• _Short problem_: Could you pick up the District of Columbia home rule testimony from its last line and keep it going?

We fail to see how any member of this committee can disagree with the abovestated principles.

STATEMENT OF MRS. MARGARET P. MCCANE, CHAIRMAN, THE CHRISTIAN SOCIAL ACTION COMMITTEE OF PEOPLE'S CONGREGATIONAL CHURCH

The Christian Social Action Committee of People's Congregational Church represents a church membership of more than 950 people. As a Christian organization it has a deep interest in all things which have to do with the welfare of our community. We are heartened that your committee is giving us an opportunity to express our views on home rule for the District of Columbia. We wish to make the following statement:

1. We endorse home rule for the District of Columbia. We feel that the District of Columbia should enjoy the right of every other community of our democratic country—the right to run its own local affairs. We feel that, fundamentally, it is a matter of justice that we, too, share in the democratic process of self-government. Each major party has pledged itself to give the District of Columbia a voice in its own affairs. We call upon you to redeem that pledge. 2. While we would prefer a form of self-government which would enable us to elect our city head, our city council, the local school board, and a voting congressional representative, we would support the administration bill. However, we would urge that it be guaranteed that the school board be popularly elected. We feel it extremely important that the citizens of the community be able to select the officials who bear the responsibility for the education of its youth. 3. We reserve the right to support a discharge petition.

AMERICAN ASSOCIATION OF UNIVERSITY WOMEN,

WASHINGTON BRANCH, Washington, D.C., July 25, 1959.

Hon. JAMES C. DAVIS,
Chairman, Subcommittee on Home Rule, Committee on the District of Columbia,
House of Representatives, Washington, D.C.

• _Data shown_:
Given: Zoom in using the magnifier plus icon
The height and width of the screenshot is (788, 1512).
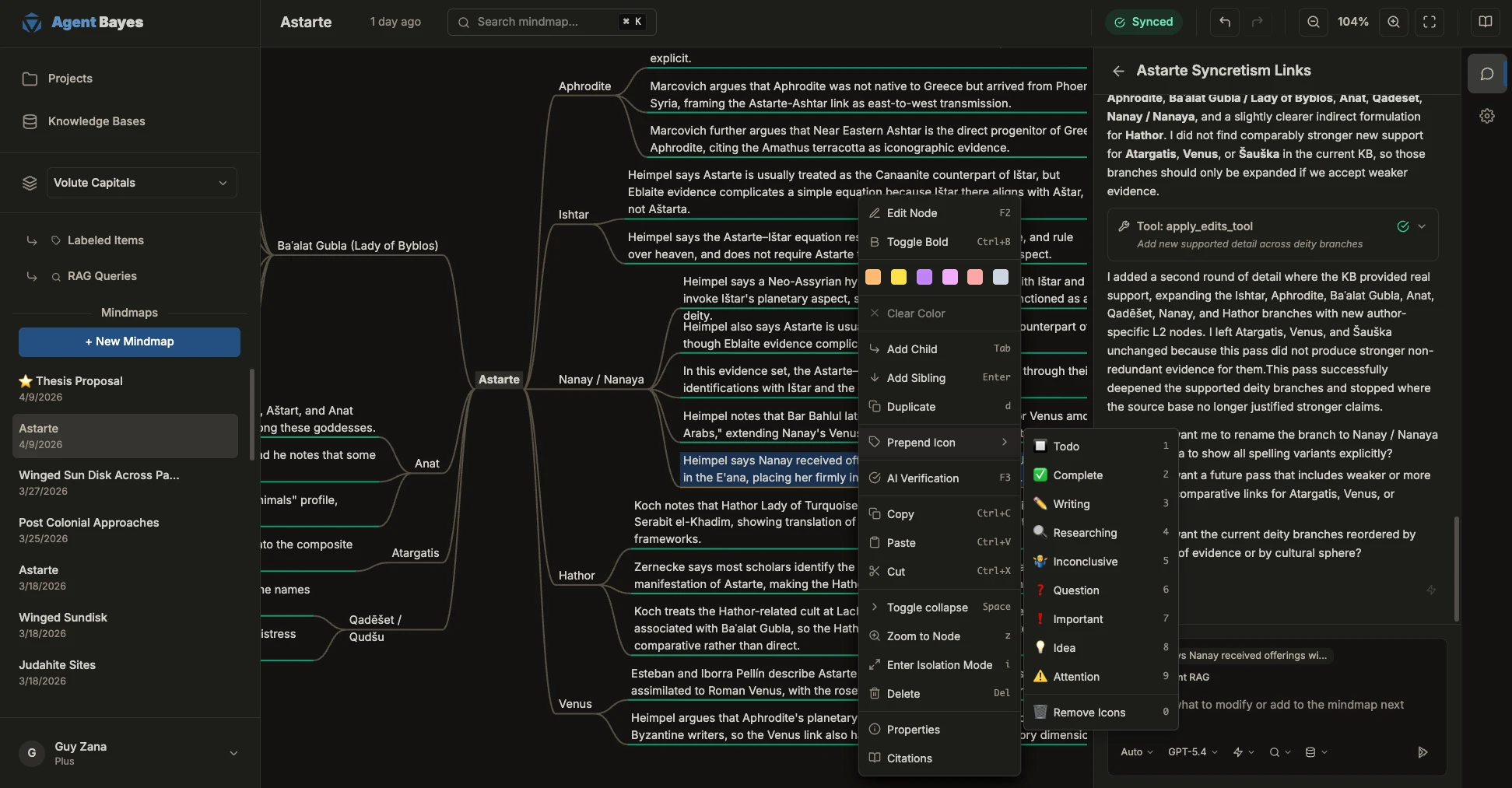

• _Response to this task_:
DEAR MR. CHAIRMAN: For 12 years the American Association of University Women has actively supported home rule for the District of Columbia under its national legislative program. This support was reaffirmed by the AAUW national convention in Kansas City on June 25, 1959. The association, with 145,000

members in the 50 States, Guam, and the District of Columbia, favors not only home rule but also national suffrage for the District. At present we are concentrating on home rule.

The Washington branch of the AAUW is pleased that the subcommittee has scheduled hearings on a home rule bill. We hope that the hearings will culminate in prompt passage of home rule by the House. We realize that time is short this session and therefore we are not requesting an opportunity to give oral testimony before the subcommittee. Instead, we are presenting this written statement, thus hoping to shorten the time required for hearings and to aid in expediting the subcommittee's action on the bill. At the same time we are supporting a petition to discharge H.R. 4630 from the committee and to bring it to the House for a vote.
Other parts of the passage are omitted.